Con La notte ho cercato di proseguire il discorso dell’Avventura. È illusorio credere che basti sapere tutto di noi stessi, che basti conoscersi, analizzarsi nelle pieghe più recondite della propria anima. Questa è tutt’al più la fase preliminare. Non è certo tutto. Nel migliore dei casi si giunge a una sorta di reciproca pietà. Bisogna andare più in là. I personaggi della Notte arrivano fino a quel punto ma non riescono a spingersi oltre. Sono personaggi di oggi, non di domani.
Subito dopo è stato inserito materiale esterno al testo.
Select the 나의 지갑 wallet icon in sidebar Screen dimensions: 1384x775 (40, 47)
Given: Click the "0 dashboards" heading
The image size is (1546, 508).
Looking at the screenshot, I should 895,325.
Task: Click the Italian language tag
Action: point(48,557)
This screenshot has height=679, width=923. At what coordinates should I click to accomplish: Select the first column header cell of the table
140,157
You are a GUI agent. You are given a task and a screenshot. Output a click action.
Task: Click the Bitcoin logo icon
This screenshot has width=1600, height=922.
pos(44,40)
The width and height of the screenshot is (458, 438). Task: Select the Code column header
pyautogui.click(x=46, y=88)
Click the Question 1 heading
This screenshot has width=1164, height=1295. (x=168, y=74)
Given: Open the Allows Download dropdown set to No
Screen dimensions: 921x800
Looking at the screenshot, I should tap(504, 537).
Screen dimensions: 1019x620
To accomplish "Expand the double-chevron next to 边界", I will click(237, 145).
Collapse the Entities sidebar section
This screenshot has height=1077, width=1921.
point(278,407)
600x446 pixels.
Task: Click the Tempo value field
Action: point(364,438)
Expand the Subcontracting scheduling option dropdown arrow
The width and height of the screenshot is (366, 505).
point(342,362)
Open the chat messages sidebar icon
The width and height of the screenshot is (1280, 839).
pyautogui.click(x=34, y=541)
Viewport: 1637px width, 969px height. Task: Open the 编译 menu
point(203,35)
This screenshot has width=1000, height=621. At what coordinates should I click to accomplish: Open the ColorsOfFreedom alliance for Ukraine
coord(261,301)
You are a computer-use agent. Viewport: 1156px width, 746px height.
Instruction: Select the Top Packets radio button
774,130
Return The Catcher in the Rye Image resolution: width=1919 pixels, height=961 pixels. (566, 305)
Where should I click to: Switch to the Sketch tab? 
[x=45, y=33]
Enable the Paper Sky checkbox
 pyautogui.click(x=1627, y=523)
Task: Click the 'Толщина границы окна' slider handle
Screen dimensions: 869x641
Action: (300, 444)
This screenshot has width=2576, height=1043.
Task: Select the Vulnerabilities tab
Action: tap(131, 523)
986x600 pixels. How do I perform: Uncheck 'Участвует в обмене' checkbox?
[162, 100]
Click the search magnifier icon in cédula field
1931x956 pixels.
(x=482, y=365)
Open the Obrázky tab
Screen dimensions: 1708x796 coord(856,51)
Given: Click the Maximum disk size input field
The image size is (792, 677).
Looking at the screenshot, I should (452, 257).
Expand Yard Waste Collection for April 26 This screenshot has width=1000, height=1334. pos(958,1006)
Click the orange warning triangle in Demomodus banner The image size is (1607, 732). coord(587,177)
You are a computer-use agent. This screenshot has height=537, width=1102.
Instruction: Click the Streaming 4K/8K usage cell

Presentato al festival di  Cannes nel 1960 è fischiato dal pubblico, ma osannato dalla critica. “Trentacinque intellettuali, Rossellini e Bazin in testa, mi mandano un attestato di solidarietà. Un vero e proprio manifesto in difesa de L’avventura, [...] ‘per il notevole contributo alla ricerca di un nuovo linguaggio cinematografico’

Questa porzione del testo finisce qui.